All of the entries should be returned without a single change.

Dataset excerpts -
***

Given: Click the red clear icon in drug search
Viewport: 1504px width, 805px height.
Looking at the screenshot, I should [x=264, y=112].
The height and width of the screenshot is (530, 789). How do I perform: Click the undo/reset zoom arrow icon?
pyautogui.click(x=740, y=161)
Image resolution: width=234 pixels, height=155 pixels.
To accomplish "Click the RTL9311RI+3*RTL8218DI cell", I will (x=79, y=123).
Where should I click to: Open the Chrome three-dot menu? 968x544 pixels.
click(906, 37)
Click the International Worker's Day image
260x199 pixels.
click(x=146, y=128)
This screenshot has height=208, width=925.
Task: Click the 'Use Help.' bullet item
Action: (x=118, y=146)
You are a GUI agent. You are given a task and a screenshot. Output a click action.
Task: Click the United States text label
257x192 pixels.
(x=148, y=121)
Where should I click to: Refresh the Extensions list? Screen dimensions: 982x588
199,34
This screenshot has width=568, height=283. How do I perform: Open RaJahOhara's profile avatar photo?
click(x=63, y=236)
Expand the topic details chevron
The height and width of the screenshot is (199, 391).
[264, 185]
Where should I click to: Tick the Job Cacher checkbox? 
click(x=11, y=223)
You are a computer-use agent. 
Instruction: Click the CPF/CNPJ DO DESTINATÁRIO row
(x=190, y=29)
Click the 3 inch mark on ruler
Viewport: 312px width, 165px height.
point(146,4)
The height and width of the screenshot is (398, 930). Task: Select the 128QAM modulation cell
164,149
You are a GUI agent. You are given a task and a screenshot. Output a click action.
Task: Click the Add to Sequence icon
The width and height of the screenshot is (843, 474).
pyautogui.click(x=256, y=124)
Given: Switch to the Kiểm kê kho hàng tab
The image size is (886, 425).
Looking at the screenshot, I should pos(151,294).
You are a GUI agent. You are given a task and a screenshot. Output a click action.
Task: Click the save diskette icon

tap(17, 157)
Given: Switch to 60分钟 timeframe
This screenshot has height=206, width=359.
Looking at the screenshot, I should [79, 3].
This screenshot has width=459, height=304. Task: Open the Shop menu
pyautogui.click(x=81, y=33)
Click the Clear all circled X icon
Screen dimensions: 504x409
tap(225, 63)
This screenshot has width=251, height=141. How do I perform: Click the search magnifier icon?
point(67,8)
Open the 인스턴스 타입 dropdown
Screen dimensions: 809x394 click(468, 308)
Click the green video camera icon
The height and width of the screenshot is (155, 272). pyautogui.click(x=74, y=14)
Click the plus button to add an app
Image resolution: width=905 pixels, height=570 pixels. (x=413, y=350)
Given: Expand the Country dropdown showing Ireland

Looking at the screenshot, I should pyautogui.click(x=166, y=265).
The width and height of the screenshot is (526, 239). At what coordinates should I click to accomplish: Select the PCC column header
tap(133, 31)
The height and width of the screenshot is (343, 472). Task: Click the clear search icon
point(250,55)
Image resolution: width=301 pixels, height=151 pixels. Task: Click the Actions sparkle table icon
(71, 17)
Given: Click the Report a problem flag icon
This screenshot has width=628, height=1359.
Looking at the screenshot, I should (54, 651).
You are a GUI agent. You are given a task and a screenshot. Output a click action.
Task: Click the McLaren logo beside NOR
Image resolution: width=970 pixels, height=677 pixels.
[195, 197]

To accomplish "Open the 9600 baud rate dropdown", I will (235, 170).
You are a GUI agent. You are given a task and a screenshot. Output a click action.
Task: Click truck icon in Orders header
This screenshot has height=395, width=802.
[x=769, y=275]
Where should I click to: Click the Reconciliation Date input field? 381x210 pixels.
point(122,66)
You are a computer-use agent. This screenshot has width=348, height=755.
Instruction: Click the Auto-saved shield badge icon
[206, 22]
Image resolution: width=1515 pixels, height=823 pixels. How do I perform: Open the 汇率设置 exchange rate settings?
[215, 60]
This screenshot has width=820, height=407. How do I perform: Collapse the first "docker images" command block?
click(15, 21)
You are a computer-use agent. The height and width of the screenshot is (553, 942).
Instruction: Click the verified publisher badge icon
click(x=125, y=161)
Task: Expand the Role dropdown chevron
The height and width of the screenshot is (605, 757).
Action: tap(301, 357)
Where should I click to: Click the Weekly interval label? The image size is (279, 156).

***

ANSWER FOR THIS EXERCISE -
Given: Click the red clear icon in drug search
Viewport: 1504px width, 805px height.
Looking at the screenshot, I should [x=264, y=112].
The height and width of the screenshot is (530, 789). How do I perform: Click the undo/reset zoom arrow icon?
pyautogui.click(x=740, y=161)
Image resolution: width=234 pixels, height=155 pixels.
To accomplish "Click the RTL9311RI+3*RTL8218DI cell", I will (x=79, y=123).
Where should I click to: Open the Chrome three-dot menu? 968x544 pixels.
click(906, 37)
Click the International Worker's Day image
260x199 pixels.
click(x=146, y=128)
This screenshot has height=208, width=925.
Task: Click the 'Use Help.' bullet item
Action: (x=118, y=146)
You are a GUI agent. You are given a task and a screenshot. Output a click action.
Task: Click the United States text label
257x192 pixels.
(x=148, y=121)
Where should I click to: Refresh the Extensions list? Screen dimensions: 982x588
199,34
This screenshot has width=568, height=283. How do I perform: Open RaJahOhara's profile avatar photo?
click(x=63, y=236)
Expand the topic details chevron
The height and width of the screenshot is (199, 391).
[264, 185]
Where should I click to: Tick the Job Cacher checkbox? 
click(x=11, y=223)
You are a computer-use agent. 
Instruction: Click the CPF/CNPJ DO DESTINATÁRIO row
(x=190, y=29)
Click the 3 inch mark on ruler
Viewport: 312px width, 165px height.
point(146,4)
The height and width of the screenshot is (398, 930). Task: Select the 128QAM modulation cell
164,149
You are a GUI agent. You are given a task and a screenshot. Output a click action.
Task: Click the Add to Sequence icon
The width and height of the screenshot is (843, 474).
pyautogui.click(x=256, y=124)
Given: Switch to the Kiểm kê kho hàng tab
The image size is (886, 425).
Looking at the screenshot, I should pos(151,294).
You are a GUI agent. You are given a task and a screenshot. Output a click action.
Task: Click the save diskette icon

tap(17, 157)
Given: Switch to 60分钟 timeframe
This screenshot has height=206, width=359.
Looking at the screenshot, I should [79, 3].
This screenshot has width=459, height=304. Task: Open the Shop menu
pyautogui.click(x=81, y=33)
Click the Clear all circled X icon
Screen dimensions: 504x409
tap(225, 63)
This screenshot has width=251, height=141. How do I perform: Click the search magnifier icon?
point(67,8)
Open the 인스턴스 타입 dropdown
Screen dimensions: 809x394 click(468, 308)
Click the green video camera icon
The height and width of the screenshot is (155, 272). pyautogui.click(x=74, y=14)
Click the plus button to add an app
Image resolution: width=905 pixels, height=570 pixels. (x=413, y=350)
Given: Expand the Country dropdown showing Ireland

Looking at the screenshot, I should pyautogui.click(x=166, y=265).
The width and height of the screenshot is (526, 239). At what coordinates should I click to accomplish: Select the PCC column header
tap(133, 31)
The height and width of the screenshot is (343, 472). Task: Click the clear search icon
point(250,55)
Image resolution: width=301 pixels, height=151 pixels. Task: Click the Actions sparkle table icon
(71, 17)
Given: Click the Report a problem flag icon
This screenshot has width=628, height=1359.
Looking at the screenshot, I should (54, 651).
You are a GUI agent. You are given a task and a screenshot. Output a click action.
Task: Click the McLaren logo beside NOR
Image resolution: width=970 pixels, height=677 pixels.
[195, 197]

To accomplish "Open the 9600 baud rate dropdown", I will (235, 170).
You are a GUI agent. You are given a task and a screenshot. Output a click action.
Task: Click truck icon in Orders header
This screenshot has height=395, width=802.
[x=769, y=275]
Where should I click to: Click the Reconciliation Date input field? 381x210 pixels.
point(122,66)
You are a computer-use agent. This screenshot has width=348, height=755.
Instruction: Click the Auto-saved shield badge icon
[206, 22]
Image resolution: width=1515 pixels, height=823 pixels. How do I perform: Open the 汇率设置 exchange rate settings?
[215, 60]
This screenshot has width=820, height=407. How do I perform: Collapse the first "docker images" command block?
click(15, 21)
You are a computer-use agent. The height and width of the screenshot is (553, 942).
Instruction: Click the verified publisher badge icon
click(x=125, y=161)
Task: Expand the Role dropdown chevron
The height and width of the screenshot is (605, 757).
Action: tap(301, 357)
Where should I click to: Click the Weekly interval label? The image size is (279, 156).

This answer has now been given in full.